본 발명은 자연 살해 T 세포의 리간드와 항원을 적재한 단핵구 또는 IMC를 포함하는 면역 치료 및 예방용 백신을 제공한다.
상기 자연 살해 T 세포의 리간드는 스핑고모나스 속(Sphingomonas spp.) 기원의 알파-갈락투로노실세라마이드(alpha-galacturonosylceramide, GSL-1')와 알파-글루쿠로노실세라마이드(alpha-glucuronosylceramide GSL-1; Mattner J et al ., Nature 434:525, 2005; Kinjo Y et al ., Nature 434:520, 2005), GSL-4(Eur J Immunol 35:1692, 2005), M. 투버쿨로시스(M. tuberculosis) 유래의 포스파티딜이노시톨테트라만노사이드(phosphatidylinositoltetramannoside; Fischer K et al ., PNAS 101:10685, 2004), 자가 항원인 이소글로보트리헥소실세라마이드(isoglobotrihexosylceramide, Zhou D et al ., Science 306:1786, 2004)와 갱글리오사이드 GD3(ganglioside GD3, Wu DY et al ., J Exp Med 198:173, 2003), 포스파티딜콜린(phosphatidylcholine, J Immunol 175:977, 2005), 포스파티딜에탄올아민(phosphatidylethanolamine)과 포스파티딜이노시톨(phosphatidylinositol, Immunity 12:211), 설파타이드(sulfitide, J Exp Med 199:947, 2004), 베타-갈락토실세라마이드(beta-galactosylceramide, β-GalCer, Ortaldo JR et al ., J Immunol 172:943), Leishmania 표면 당결합 리포포스포글리칸(lipophosphoglycan)과 글리코이노시톨 포스포리피드(glycoinositol phospholipids, J Exp Med 200:895, 2004), 알파-갈락토실세라마이드의 유사체인 베타-아노머 갈락토실세라마이드들(beta-anomeric GalCer)과 알파-아노머 갈락토실세라마이드들(alpha-anomeric GalCer; J Immunol 173:3693, 2004), 알파-갈락토실세라마이드의 변이체(Nature 413:531, 2001; Angew Chem Int Ed Engl 43:3818, 2004; J Am Chem Soc 126:13602, 2004; PNAS 102:1351, 2004; PNAS 102:3383, 2005; J Am Chem Soc 128:9022, 2006; J Immunol Methods 312:34, 2006; J Med Chem 50:585, 2007; PNAS 104:10299, 2007) 및 박테리아 지질 항원, 예를 들어 노카디아 팔시니카(Nocardia falcinica) 유래의 글루코스 모노마이콜레이트(glucose monomycolate, Moody DB et al ., J Exp Med 192:965, 2000)를 포함한다.

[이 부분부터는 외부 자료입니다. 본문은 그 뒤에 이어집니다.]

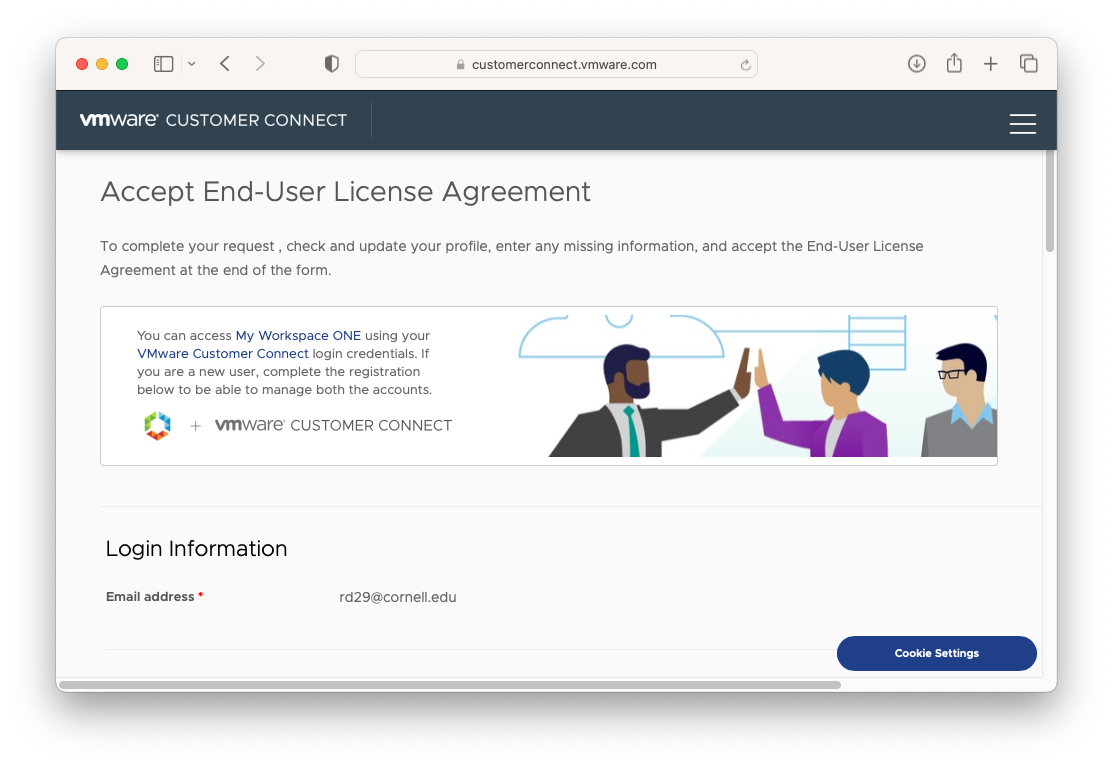Open the Share sheet icon
Screen dimensions: 1113x766
point(954,64)
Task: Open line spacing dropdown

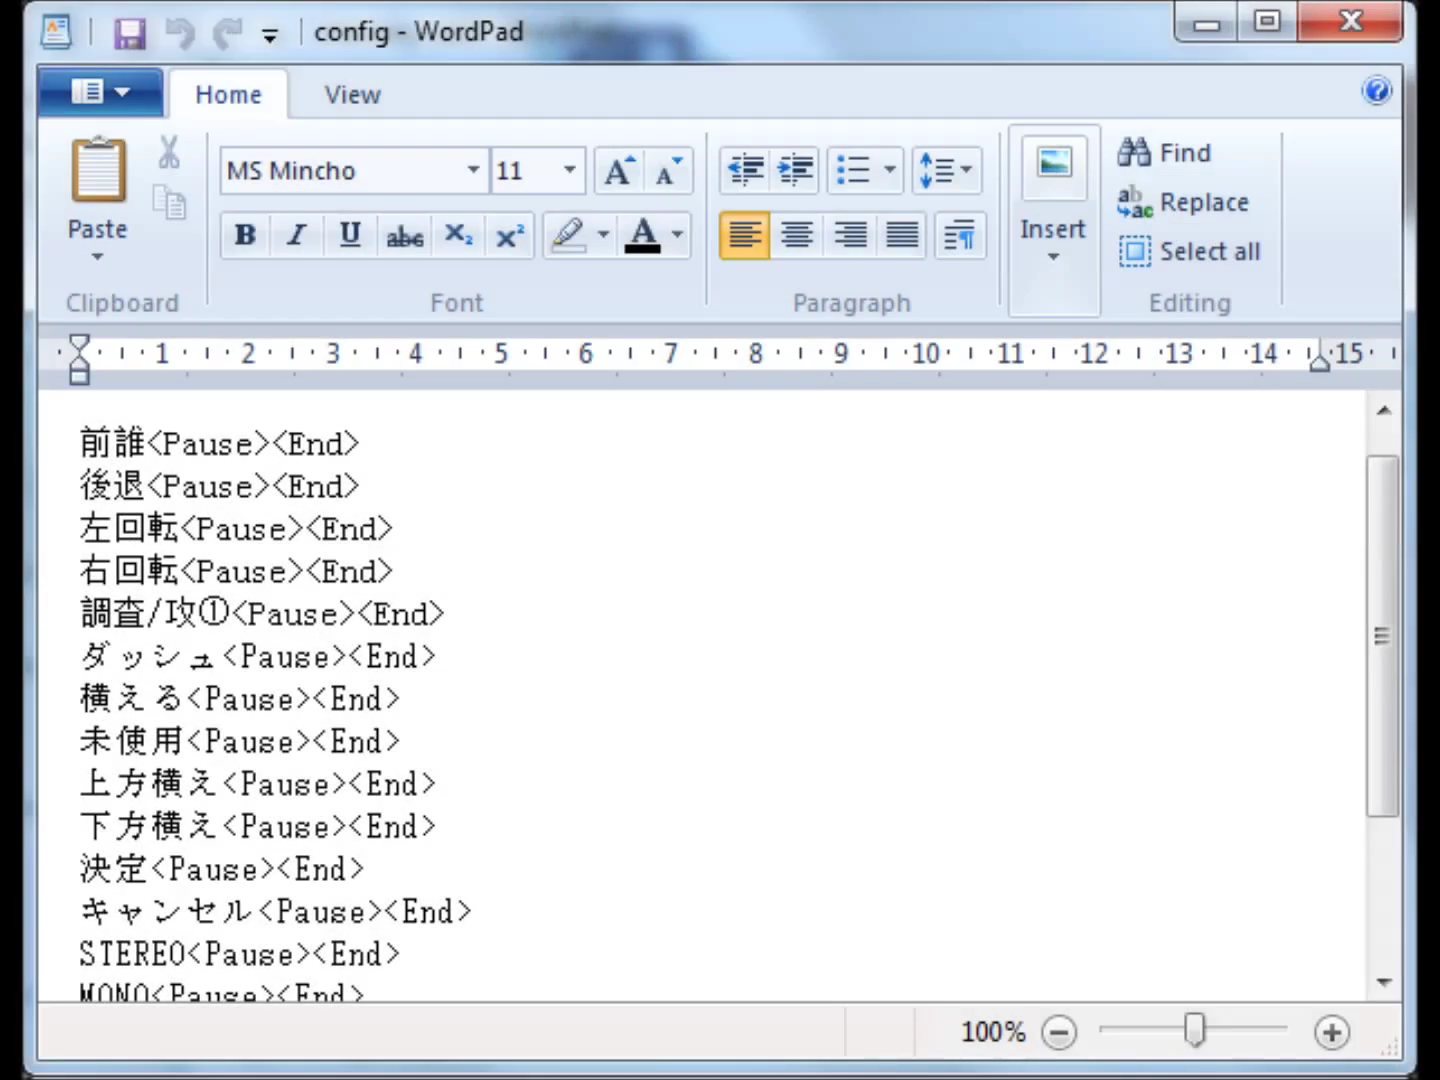Action: pyautogui.click(x=945, y=170)
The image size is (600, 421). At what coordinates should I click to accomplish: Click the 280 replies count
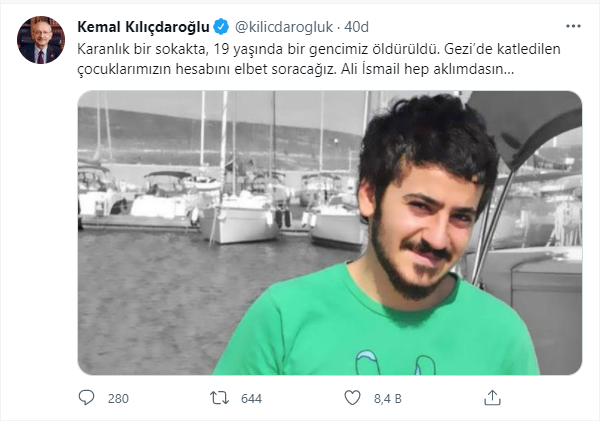pyautogui.click(x=118, y=399)
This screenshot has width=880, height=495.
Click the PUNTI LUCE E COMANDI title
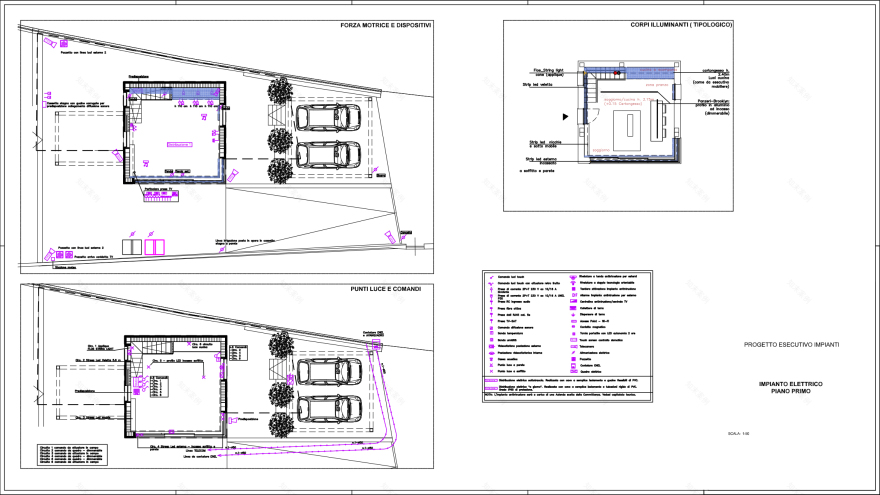click(385, 289)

상기 항원은 백신으로 사용되어 면역반응을 일으킬 수 있는 항원은 모두 사용 가능하며, 병원균(pathogenic bacteria), 바이러스 및 기생충을 포함하는 병원체(pathogen) 유래의 항원 또는 암 항원을 포함하고, 상기 항원의 전장 또는 단편일 수 있다. 상기 병원균 유래의 항원은 백일해균(Bordetella pertussis) 항원(pertussis toxin, filamentous haemagglutinin, pertactin), 파상풍균 항원(tetanus toxoid), 디프테리아균(diphtheria) 항원(diphtheria toxoid), 헬리코박터파이로리(Helicobacterpylori) 항원(capsula polysaccharides of serogrup A, B, C, Y 및 W-135), 폐렴균(pneumococcal) 항원(Streptococcus pnemoniae type 3 capsular polysaccharide), 결핵균(tuberculosis) 항원, 콜레라(cholera) 항원(cholera toxin B subunit), 포도상구균(staphylococcal) 항원(staphylococcal enterotoxin B), 적리균(shigella) 항원(shigella polysaccharides), 보렐리아(Borrelia sp.) 항원, 칸디다(Candida albicans) 항원 및 플라스모디움(Plasmodium) 항원을 포함하며, 상기 바이러스 유래의 항원은 인플루엔자 바이러스(influenza virus) 항원(haemagglutinin 및 neuraminidase 항원), 인간 파필로마 바이러스(human papilloma virus, HPV) 항원(glycoprotein), 소수포성 입안염 바이러스(vesicular stomatitis virus) 항원(vesicular stomatitis virus glycoprotein), 사이토메갈로바이러스(cytomegalovirus, CMV) 항원, 간염(hepatitis)바이러스 항원(hepatitis A(HAV), B(HBV), C(HCV), D(HDV) 및 G(HGV) 항원)(core antigen and surface antigen), 호흡기 다핵체 바이러스(respiratory synctytial virus, RSV) 항원, 허피스 심플렉스 바이러스(herpes simplex virus) 항원, 인간 면역결핍 바이러스(human immunodeficiency virus, HIV) 항원(GP-120, GP-160, p18, Tat, Gag, Pol, Env) 및 그의 조합을 포함한다. 아울러, 암 항원은 Her-2/neu에 의해 발현되는 유방암 단백질, Proteinase 3, WT-1, 뮤리노글로브린(MUC-1), PAP, PSA, PSMA, G250, 멜라노마 항원 유전자(MAGE, melanoma antigen gene), BAGE, GAGE, NY-ESO-1, 티로시나제(tyrosinase), 티로시나제-관련 단백질-1(TRP-1), TRP-2, gp100, MART-1, MCIR, Ig Idiotype, CDK4, caspase-8, β-catenin, CIA, BCR/ABL, 인간 유두종 바이러스(HPV E6/E7), EBV LMP2a, HCV, HHV-8, 5T4, 암 배아항원(carcinoembryonic antigen; CEA), p53 및 알파-페토프로테인(α-fetoprotein)으로 이루어진 군으로부터 선택되는 것을 특징으로 한다.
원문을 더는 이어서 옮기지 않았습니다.